Teleconference - Audio and Slide Presentation:

We will hold a teleconference and webcast on Friday, July 26, 2013 to discuss our second quarter 2013 financial results. Russ Girling, TransCanada president and chief executive officer and Don Marchand, executive vice-president and chief financial officer, along with other members of the TransCanada executive leadership team, will discuss the financial results and Company developments at 9:00 a.m. (MDT) / 11:00 a.m. (EDT).

Analysts, members of the media and other interested parties are invited to participate by calling 866.507.1212 or 416.695.6616 (Toronto area). Please dial in 10 minutes prior to the start of the call. No pass code is required. A live webcast of the teleconference will be available at www.transcanada.com.

A replay of the teleconference will be available two hours after the conclusion of the call until midnight (EDT) on August 2, 2013. Please call 800.408.3053 or 905.694.9451 and enter pass code 1924325.

The unaudited interim Consolidated Financial Statements and Management's Discussion and Analysis (MD&A) are available on SEDAR at www.sedar.com, with the U.S. Securities and Exchange Commission on EDGAR at www.sec.gov/info/edgar.shtml and on the TransCanada website at www.transcanada.com.

With more than 60 years' experience, TransCanada is a leader in the responsible development and reliable operation of North American energy infrastructure including natural gas and oil pipelines, power generation and gas storage facilities. TransCanada operates a network of natural gas pipelines that extends more than 68,500 kilometres (42,500 miles), tapping into virtually all major gas supply basins in North America. TransCanada is one of the continent's largest providers of gas storage and related services with more than 400 billion cubic feet of storage capacity. A growing independent power producer, TransCanada owns or has interests in over 11,800 megawatts of power generation in Canada and the United States. TransCanada is developing one of North America's largest oil delivery systems. TransCanada's common shares trade on the Toronto and New York stock exchanges under the symbol TRP. For more information visit: www.transcanada.com or check us out on Twitter @TransCanada or http://blog.transcanada.com.

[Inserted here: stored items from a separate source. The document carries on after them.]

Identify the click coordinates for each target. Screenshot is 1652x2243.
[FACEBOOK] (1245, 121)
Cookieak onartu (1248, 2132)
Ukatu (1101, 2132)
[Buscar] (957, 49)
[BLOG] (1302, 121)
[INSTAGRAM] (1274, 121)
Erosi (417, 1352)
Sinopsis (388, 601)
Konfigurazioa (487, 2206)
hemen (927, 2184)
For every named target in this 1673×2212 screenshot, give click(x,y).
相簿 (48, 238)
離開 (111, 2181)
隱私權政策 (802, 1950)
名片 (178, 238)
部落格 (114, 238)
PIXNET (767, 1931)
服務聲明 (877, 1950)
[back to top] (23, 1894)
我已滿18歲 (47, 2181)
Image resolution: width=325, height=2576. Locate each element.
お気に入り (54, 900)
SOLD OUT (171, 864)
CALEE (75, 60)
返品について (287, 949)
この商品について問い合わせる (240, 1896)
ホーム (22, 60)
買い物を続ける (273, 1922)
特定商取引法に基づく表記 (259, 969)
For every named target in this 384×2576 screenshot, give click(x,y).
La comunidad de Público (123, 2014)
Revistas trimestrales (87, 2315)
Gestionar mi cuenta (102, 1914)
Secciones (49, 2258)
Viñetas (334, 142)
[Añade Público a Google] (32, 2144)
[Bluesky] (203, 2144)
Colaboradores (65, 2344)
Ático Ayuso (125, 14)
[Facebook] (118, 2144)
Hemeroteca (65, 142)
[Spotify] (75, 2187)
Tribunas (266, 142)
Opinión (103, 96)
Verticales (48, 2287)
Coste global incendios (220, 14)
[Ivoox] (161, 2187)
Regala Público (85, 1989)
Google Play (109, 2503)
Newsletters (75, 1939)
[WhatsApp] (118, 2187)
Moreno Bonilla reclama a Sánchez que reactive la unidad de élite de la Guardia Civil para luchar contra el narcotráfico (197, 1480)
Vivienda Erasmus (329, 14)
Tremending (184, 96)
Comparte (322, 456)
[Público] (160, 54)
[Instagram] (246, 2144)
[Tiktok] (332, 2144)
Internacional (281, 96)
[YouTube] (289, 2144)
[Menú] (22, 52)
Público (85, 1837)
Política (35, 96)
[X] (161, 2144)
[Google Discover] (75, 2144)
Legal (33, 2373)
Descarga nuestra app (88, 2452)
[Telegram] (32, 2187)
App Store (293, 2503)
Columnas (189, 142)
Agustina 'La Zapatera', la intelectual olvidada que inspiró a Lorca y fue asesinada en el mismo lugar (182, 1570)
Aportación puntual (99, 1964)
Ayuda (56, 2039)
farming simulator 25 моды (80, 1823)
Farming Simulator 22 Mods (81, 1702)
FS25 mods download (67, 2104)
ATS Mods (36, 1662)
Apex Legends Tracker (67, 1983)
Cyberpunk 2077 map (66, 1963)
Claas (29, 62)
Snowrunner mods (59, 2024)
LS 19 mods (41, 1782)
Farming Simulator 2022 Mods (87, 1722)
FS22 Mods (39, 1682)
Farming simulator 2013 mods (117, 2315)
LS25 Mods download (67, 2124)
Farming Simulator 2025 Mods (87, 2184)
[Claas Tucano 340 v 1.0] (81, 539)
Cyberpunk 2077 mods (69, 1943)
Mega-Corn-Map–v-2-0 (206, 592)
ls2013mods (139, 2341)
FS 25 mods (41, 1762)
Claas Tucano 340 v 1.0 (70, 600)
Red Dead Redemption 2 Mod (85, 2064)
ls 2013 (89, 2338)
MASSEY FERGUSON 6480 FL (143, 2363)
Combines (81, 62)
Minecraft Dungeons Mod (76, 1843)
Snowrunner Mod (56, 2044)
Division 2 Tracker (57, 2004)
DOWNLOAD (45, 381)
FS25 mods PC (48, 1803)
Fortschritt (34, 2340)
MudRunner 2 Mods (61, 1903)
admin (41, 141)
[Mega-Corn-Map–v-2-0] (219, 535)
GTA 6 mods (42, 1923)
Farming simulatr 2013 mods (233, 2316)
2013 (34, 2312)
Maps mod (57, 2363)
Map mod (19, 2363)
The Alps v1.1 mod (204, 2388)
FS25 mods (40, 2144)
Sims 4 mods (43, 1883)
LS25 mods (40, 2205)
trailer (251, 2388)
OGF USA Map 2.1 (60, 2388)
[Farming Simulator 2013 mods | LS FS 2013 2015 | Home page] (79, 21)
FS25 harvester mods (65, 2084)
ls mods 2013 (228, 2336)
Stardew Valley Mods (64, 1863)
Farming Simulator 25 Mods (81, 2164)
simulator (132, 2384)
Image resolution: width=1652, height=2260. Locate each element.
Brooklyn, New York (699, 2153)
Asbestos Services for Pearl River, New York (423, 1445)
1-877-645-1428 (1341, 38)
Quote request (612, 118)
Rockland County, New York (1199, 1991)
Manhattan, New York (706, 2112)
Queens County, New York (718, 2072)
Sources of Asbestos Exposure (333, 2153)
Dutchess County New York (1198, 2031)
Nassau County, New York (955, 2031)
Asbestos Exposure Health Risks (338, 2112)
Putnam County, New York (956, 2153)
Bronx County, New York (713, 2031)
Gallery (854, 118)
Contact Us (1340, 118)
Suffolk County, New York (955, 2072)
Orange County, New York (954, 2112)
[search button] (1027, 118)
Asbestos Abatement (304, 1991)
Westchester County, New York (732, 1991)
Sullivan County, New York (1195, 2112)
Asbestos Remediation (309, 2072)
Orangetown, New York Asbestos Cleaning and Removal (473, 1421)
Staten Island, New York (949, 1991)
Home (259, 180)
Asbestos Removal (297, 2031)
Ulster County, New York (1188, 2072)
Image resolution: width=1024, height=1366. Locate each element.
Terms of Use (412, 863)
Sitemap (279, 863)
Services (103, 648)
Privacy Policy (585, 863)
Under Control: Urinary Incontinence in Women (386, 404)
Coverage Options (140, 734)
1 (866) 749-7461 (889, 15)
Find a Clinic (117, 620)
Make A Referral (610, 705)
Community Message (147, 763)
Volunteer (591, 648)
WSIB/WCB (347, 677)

Forward Looking Information 

This news release contains certain information that is forward-looking and is subject to important risks and uncertainties (such statements are usually accompanied by words such as "anticipate", "expect", "believe", "may", "will", "should", "estimate", "intend" or other similar words). Forward-looking statements in this document are intended to provide TransCanada security holders and potential investors with information regarding TransCanada and its subsidiaries, including management's assessment of TransCanada's and its subsidiaries' future plans and financial outlook. All forward-looking statements reflect TransCanada's beliefs and assumptions based on information available at the time the statements were made and as such are not guarantees of future performance. Readers are cautioned not to place undue reliance on this forward-looking information, which is given as of the date it is expressed in this news release, and not to use future-oriented information or financial outlooks for anything other than their intended purpose. TransCanada undertakes no obligation to update or revise any forward-looking information except as required by law. For additional information on the assumptions made, and the risks and uncertainties which could cause actual results to differ from the anticipated results, refer to TransCanada's Quarterly Report to Shareholders dated July 25, 2013 and 2012 Annual Report on our website at www.transcanada.com or filed under TransCanada's profile on SEDAR at www.sedar.com and with the U.S. Securities and Exchange Commission at www.sec.gov.

Non-GAAP Measures

This news release contains references to non-GAAP measures, including comparable earnings, EBITDA, funds generated from operations and comparable earnings per share, that do not have any standardized meaning as prescribed by U.S. GAAP and therefore are unlikely to be comparable to similar measures presented by other companies. These non-GAAP measures are calculated on a consistent basis from period to period and are adjusted for specific items in each period, as applicable. For more information on non-GAAP measures, refer to TransCanada's Quarterly Report to Shareholders dated July 25, 2013.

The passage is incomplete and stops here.